Document Type

Dissertation

Degree

Ph.D.

Degree Granting Department

Psychological and Social Foundations

Major Professor

Julia A. Ogg

Abstract

Given increased evidence related to the importance of fostering life satisfaction in the overall population (Diener & Diener, 1996), as well as recent suggestions regarding the importance of increasing positive academic and social outcomes for children with ADHD (DuPaul, 2007), it is important to gain a clearer understanding of how life satisfaction may be related to symptoms of inattention and hyperactivity/impulsivity. Research on the relationship between life satisfaction and symptoms of inattention, hyperactivity, and impulsivity is currently limited to two studies (Gudjonsson et al., 2009; Ogg et al., 2014). The current study investigated the relationship between symptoms of inattention and hyperactivity/impulsivity and reports of global life satisfaction in 399 high school students. This study used the bifactor model to conceptualize ADHD given that this model provided the best fit when compared to other models of ADHD in the current study and given that there is substantial evidence in the current literature to support the use of this model (Martel, von Eye, & Nigg, 2010). Structural equation modeling results demonstrated that the general factor of ADHD was a significant predictor of life satisfaction when students rated ADHD symptoms, and the inattention factor of ADHD was a significant predictor of life satisfaction when teachers rated ADHD symptoms. In addition, because depressive symptoms have been associated with life satisfaction and inattention, hyperactivity, and impulsivity, the current study examined if life satisfaction moderated or mediated the relationship between inattention, hyperactivity, and impulsivity and depressive symptoms. Results of the present study suggested that life satisfaction serves as a potential but weak moderator in the relationship between general ADHD and depression when symptoms of ADHD were rated by teachers. Results also demonstrated that life satisfaction mediated the relationship between general ADHD symptoms and depressive symptoms when ADHD symptoms were rated by students, and life satisfaction mediated the relationship between inattentive symptoms and depressive symptoms when ADHD symptoms were rated by teachers.

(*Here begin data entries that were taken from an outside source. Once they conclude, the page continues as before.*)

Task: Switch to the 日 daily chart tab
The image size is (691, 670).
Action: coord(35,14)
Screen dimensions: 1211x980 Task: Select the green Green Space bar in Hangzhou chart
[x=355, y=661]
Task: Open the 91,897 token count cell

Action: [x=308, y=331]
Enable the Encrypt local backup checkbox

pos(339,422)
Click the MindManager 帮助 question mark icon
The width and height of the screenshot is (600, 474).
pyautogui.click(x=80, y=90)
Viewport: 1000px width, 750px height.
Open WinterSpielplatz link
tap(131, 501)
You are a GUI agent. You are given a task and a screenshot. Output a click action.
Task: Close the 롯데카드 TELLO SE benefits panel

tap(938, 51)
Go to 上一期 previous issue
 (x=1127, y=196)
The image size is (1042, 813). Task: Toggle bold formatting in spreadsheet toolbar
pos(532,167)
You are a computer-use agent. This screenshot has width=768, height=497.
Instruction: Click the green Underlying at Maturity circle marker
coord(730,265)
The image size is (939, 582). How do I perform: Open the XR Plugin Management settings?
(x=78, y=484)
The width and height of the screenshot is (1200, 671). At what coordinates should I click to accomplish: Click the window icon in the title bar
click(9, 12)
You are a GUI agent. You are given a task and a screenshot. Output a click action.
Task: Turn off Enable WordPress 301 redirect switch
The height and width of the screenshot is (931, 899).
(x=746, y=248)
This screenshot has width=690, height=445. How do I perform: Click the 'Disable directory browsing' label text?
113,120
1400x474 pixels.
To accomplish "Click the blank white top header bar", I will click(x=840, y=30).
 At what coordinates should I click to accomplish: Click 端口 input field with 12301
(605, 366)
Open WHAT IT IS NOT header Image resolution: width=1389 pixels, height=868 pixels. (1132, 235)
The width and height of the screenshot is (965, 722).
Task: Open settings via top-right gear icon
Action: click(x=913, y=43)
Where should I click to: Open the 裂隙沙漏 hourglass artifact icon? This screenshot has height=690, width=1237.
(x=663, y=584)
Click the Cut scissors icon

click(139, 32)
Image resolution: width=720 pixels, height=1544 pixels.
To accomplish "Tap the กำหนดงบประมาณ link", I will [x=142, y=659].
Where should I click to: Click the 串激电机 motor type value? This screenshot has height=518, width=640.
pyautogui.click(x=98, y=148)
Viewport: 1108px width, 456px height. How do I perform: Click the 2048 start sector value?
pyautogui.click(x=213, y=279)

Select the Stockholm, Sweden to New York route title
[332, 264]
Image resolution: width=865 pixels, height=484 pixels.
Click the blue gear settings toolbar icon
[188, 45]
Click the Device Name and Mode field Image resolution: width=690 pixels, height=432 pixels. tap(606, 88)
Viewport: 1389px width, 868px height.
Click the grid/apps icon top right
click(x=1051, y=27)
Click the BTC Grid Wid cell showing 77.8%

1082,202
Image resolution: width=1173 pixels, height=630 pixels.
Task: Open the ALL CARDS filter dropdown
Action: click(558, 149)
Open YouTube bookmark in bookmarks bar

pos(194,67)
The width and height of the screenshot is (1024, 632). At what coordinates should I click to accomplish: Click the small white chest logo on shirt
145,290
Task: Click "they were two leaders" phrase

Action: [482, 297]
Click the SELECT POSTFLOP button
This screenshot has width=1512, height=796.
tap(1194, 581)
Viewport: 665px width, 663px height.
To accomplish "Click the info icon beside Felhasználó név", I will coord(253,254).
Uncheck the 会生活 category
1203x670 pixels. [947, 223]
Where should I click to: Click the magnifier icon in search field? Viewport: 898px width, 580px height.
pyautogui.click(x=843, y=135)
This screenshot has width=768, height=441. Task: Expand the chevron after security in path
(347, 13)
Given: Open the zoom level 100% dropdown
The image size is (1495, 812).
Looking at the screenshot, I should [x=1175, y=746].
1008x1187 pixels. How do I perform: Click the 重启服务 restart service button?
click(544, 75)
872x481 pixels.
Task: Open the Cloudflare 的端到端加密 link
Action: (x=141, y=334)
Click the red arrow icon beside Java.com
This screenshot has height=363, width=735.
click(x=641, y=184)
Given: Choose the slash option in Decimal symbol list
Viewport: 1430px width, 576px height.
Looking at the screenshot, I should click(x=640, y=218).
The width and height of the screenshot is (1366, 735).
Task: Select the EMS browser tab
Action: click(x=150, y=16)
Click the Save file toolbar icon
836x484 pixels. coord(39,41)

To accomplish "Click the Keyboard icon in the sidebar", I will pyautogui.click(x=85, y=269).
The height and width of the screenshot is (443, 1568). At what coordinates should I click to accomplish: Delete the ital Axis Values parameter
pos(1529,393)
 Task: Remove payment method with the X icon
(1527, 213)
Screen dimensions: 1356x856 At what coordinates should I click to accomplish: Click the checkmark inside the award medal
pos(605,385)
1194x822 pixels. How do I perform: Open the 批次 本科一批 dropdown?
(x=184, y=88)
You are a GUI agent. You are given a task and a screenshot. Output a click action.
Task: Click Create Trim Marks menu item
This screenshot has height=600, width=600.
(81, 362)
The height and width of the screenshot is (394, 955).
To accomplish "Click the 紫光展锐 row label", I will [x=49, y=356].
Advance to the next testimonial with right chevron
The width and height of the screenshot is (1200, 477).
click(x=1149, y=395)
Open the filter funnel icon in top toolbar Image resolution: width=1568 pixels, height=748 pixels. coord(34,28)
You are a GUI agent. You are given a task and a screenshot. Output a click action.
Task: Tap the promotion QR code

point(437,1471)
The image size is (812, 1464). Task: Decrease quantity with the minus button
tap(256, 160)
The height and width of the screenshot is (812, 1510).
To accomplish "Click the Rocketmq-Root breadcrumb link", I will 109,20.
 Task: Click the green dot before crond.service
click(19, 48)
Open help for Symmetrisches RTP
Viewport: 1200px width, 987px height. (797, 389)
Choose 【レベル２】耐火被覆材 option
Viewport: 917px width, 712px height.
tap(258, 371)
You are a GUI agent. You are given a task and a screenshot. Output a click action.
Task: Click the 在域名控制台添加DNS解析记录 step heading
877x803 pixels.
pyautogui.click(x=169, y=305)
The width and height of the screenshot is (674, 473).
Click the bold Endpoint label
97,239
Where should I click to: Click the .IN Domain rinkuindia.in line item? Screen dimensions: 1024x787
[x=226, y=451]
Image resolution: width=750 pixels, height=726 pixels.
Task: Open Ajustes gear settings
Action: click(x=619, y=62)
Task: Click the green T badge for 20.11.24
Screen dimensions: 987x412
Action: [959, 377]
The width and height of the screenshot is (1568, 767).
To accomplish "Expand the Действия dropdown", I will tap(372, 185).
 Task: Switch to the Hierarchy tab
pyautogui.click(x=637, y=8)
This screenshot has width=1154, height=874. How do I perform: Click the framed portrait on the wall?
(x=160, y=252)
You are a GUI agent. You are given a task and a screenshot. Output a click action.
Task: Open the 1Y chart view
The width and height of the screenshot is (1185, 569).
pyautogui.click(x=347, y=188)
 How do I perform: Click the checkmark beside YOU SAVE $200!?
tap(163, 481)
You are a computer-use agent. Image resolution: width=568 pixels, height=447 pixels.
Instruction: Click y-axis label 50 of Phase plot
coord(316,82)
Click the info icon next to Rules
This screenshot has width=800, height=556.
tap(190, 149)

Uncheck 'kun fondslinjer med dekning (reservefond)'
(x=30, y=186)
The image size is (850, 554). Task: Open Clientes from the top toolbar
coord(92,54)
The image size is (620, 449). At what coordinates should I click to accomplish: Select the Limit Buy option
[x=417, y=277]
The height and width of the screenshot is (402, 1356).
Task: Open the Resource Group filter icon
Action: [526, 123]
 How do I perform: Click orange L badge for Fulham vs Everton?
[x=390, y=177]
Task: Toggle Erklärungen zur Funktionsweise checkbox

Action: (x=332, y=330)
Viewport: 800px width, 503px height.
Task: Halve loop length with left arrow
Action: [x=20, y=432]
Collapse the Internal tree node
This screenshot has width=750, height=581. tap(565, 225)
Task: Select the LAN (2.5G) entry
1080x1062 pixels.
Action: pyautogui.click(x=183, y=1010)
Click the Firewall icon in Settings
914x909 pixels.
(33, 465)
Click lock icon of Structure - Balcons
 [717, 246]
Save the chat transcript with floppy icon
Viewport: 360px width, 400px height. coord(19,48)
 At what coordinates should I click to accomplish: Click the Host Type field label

The current study contributes to existing literature on life satisfaction given that there are currently only two studies, one which was conducted with an adult population and one of which was conducted with a middle school population, specifically examining levels of life satisfaction in individuals with symptoms of ADHD. The results of this study provide additional confirmation of the negative relationship between ADHD symptoms and life satisfaction. Moreover, this study was the first to examine how life satisfaction may play a role in the relationship between symptoms of ADHD and depressive symptoms. This study supports that life satisfaction primarily plays a mediating role in the relationship between ADHD symptoms and depressive symptoms and provides support for further examination of this role in future studies.